For most cottagers in Ontario, the trip to the cottage involves loading up the car and fighting the Friday night getaway traffic out of one of the metropolises. However, for a select few, that trip involves an intermediate change in mode of transportation.
When the road does not extend around the lake, or the cottage is on an island, the last few miles to the cottage usually involve travel by boat. That is when the boat goes from being a luxury to a necessity.
When the boat is a necessity, the boat itself changes. A cover? You bet. Who wants to cross the lake with their luggage and groceries in the pouring rain in the open? Then there is spring and fall boating when the outside temperature may be a bit chilly. That cover is mighty handy. Reliability is a major factor. After a long drive from the city, the last thing needed is an unreliable boat.
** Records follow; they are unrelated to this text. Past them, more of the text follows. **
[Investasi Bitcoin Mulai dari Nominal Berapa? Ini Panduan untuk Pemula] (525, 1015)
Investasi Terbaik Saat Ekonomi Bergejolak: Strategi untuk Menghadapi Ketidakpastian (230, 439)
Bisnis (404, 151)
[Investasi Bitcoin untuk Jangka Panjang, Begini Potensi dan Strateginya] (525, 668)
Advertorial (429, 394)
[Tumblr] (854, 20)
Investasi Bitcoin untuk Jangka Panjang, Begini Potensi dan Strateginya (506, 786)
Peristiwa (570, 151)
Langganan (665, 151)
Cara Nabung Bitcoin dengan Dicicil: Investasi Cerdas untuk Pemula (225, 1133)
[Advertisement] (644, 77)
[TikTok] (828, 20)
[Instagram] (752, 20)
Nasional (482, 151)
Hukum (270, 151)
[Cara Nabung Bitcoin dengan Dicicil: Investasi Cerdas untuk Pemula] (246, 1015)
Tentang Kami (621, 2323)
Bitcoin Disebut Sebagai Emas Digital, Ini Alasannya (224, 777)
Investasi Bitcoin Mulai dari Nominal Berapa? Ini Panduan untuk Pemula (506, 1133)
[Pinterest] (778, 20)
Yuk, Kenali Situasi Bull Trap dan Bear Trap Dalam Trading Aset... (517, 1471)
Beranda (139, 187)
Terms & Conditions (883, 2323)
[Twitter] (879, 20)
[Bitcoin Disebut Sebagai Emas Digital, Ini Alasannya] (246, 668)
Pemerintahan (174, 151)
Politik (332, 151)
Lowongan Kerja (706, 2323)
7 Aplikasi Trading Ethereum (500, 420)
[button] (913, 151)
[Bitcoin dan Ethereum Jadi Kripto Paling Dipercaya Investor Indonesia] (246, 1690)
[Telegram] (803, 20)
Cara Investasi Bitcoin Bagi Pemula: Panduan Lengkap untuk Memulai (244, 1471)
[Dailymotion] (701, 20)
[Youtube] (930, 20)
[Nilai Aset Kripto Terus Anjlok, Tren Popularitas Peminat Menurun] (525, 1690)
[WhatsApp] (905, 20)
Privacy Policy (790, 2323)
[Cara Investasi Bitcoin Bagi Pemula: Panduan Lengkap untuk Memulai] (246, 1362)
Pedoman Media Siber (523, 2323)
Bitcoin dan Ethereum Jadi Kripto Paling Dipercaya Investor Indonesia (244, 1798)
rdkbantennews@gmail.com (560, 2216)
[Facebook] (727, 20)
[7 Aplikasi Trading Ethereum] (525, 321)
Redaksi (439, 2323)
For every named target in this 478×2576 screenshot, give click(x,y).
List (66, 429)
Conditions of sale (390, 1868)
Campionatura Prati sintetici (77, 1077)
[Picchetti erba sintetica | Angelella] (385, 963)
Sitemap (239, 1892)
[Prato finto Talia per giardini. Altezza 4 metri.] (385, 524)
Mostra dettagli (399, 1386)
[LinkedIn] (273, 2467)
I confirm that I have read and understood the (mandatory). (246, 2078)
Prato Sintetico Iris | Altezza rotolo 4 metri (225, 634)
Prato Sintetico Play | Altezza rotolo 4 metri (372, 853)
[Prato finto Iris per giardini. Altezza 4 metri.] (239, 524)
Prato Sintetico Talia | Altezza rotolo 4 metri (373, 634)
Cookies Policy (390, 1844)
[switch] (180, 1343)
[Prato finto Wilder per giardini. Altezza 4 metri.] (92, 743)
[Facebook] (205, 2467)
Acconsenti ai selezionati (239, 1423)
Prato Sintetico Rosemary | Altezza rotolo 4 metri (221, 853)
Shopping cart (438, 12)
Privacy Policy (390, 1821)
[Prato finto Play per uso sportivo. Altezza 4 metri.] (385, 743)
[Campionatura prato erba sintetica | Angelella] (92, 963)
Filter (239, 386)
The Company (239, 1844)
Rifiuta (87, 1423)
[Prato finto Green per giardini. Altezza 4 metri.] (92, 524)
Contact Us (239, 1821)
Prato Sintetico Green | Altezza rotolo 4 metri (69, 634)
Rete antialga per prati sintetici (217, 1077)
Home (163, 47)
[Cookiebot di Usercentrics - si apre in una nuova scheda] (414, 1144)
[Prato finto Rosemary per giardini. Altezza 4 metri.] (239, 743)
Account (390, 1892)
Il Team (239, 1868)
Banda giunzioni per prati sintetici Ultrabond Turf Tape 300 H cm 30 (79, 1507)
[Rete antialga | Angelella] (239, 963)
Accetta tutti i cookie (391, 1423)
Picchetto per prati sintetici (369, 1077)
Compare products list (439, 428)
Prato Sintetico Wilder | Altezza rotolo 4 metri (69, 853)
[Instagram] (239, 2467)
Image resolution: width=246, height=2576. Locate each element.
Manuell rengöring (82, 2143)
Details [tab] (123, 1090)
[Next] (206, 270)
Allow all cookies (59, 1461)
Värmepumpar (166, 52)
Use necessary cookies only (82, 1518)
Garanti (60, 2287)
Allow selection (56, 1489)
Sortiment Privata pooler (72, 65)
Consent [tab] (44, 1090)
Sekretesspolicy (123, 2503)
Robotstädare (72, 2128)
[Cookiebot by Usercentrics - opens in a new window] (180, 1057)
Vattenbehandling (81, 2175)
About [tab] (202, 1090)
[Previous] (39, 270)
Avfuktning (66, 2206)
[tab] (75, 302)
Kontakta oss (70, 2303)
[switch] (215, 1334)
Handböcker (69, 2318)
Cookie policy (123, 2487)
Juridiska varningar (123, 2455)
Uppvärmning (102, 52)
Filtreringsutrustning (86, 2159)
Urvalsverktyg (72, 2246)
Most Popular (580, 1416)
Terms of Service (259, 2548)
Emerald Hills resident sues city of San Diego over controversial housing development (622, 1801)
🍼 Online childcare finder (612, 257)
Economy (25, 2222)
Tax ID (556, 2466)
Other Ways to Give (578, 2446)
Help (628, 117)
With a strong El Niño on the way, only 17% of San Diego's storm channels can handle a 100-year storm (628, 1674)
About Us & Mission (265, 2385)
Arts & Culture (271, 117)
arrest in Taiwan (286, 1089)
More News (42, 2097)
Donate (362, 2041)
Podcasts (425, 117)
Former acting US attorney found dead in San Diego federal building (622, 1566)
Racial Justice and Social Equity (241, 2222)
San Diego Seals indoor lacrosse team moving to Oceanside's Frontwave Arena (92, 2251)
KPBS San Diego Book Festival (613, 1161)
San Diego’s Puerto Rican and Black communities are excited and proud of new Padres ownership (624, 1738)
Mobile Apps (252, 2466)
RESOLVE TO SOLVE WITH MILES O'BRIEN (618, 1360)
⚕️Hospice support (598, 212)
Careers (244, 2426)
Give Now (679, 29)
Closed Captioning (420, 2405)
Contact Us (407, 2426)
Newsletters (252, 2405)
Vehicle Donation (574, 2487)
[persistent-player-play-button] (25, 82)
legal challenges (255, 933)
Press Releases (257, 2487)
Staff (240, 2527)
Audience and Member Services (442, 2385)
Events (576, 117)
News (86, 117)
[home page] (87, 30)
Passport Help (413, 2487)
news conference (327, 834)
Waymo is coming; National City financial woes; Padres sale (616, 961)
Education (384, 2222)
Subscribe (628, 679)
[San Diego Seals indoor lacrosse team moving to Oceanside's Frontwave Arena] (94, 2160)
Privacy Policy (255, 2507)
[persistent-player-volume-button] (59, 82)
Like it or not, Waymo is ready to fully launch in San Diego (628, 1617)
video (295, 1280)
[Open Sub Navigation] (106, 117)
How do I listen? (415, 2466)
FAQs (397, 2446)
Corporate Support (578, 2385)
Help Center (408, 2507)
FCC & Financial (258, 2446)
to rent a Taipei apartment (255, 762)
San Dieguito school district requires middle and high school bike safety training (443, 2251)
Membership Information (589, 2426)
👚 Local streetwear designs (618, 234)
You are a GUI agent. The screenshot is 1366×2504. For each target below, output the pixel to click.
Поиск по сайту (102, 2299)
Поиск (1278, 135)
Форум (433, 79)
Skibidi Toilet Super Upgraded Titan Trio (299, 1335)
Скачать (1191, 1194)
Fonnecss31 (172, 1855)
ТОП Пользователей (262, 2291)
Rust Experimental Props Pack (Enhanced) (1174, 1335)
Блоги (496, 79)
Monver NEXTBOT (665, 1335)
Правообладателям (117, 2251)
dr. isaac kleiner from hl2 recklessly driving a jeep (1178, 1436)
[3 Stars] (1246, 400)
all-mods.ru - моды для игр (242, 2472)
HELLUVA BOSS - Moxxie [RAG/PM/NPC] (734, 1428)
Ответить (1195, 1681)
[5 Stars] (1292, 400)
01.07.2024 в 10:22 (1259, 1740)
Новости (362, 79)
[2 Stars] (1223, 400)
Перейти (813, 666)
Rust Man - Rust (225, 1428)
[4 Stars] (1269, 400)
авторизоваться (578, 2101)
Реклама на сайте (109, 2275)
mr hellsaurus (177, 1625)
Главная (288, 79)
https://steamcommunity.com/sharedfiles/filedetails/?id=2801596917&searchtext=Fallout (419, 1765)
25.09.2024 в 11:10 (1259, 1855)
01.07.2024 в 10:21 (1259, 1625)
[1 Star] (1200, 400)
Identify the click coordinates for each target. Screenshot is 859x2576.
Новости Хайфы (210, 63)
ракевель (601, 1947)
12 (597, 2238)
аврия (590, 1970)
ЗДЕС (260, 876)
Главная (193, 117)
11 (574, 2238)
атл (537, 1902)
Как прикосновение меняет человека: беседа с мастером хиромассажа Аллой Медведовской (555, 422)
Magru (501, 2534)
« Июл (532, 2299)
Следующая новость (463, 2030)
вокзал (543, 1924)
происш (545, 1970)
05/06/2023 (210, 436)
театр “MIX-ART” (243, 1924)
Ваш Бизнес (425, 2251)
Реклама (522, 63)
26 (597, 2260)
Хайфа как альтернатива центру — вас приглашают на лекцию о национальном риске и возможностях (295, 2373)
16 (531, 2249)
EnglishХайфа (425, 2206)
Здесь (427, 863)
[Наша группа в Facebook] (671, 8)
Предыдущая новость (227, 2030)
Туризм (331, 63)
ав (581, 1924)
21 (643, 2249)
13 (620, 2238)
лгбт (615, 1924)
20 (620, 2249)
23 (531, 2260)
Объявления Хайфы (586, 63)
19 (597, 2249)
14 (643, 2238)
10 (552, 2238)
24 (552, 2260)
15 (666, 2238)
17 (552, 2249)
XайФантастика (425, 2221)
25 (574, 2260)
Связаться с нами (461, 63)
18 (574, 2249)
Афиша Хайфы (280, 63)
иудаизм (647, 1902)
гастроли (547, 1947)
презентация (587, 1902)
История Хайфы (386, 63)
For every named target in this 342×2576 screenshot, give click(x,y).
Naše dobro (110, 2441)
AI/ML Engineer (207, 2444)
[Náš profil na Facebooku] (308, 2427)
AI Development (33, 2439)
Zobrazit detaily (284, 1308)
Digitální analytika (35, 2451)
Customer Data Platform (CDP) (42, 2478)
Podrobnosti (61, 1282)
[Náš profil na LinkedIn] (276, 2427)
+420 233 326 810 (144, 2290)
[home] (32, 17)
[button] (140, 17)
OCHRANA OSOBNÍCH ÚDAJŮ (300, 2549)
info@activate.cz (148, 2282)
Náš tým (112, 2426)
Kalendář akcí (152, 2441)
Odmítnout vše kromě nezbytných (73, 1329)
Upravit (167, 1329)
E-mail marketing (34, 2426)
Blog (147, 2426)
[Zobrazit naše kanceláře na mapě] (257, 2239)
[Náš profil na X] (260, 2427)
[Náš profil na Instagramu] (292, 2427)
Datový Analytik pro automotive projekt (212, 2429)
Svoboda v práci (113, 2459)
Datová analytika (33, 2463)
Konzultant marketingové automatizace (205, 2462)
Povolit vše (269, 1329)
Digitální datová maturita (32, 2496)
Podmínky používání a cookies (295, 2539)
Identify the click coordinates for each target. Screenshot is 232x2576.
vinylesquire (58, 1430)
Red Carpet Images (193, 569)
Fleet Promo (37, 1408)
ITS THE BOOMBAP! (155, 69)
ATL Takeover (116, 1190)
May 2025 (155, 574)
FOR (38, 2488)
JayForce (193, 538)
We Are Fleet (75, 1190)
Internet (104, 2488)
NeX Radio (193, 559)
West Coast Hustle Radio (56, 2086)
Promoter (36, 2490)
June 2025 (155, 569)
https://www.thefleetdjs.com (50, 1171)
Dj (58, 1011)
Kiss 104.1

A dependable engine is a lot more important than a fancy stereo or fat sacks.
After a generation or two of summers at a water access-only cottage, the thought of driving to the cottage seems like a foreign concept. The luggage, the groceries, the beer, and other miscellaneous cottage supplies get transferred from the car to the boat. A major part of the romance of the cottage is that arrival by boat. Forgot something? It's not a simple trip the local general store. On most bodies of water, a trip for supplies means at least a trip to a marina convenience store, and possibly back into the car for the trip to town. One advantage of a boat access cottage: drop-in weekend visitors are a rare occurrence.
The marina at Limerick Lake, in the Bancroft area serves just over 100 such water access cottage families. The switch from wheels to boat becomes part of the overall experience. Bob Bennett, from the Uxbridge area, has been coming to Limerick Lake since 1965. “A water access cottage is all we’ve ever know, so it’s not a hassle to us," he says. "It’s nice and private, it creates a buffer zone between working life and the cottage, and the great service at the Marina each season has added to the experience for us.”
Cottager Hilary Burns, from the Durham Region, who has been a water access-only cottager on Limerick Lake for 11 years, had this to say about the experience. “Limerick is exactly what we were looking for: something tucked back to give us privacy, a great place for the whole family to meet and be able to spend time with one another. We’ve turned what was a small shack into what we would consider a second home.”
Ask any water access cottage owner about their cottage, and one of the first descriptors will be that it is water access. It's worn like a badge of pride, denoting a somewhat hardier cottager, as well it should. To head out across the lake in good weather or bad, sunshine or darkness, rain or snow, takes a special breed of adventurer.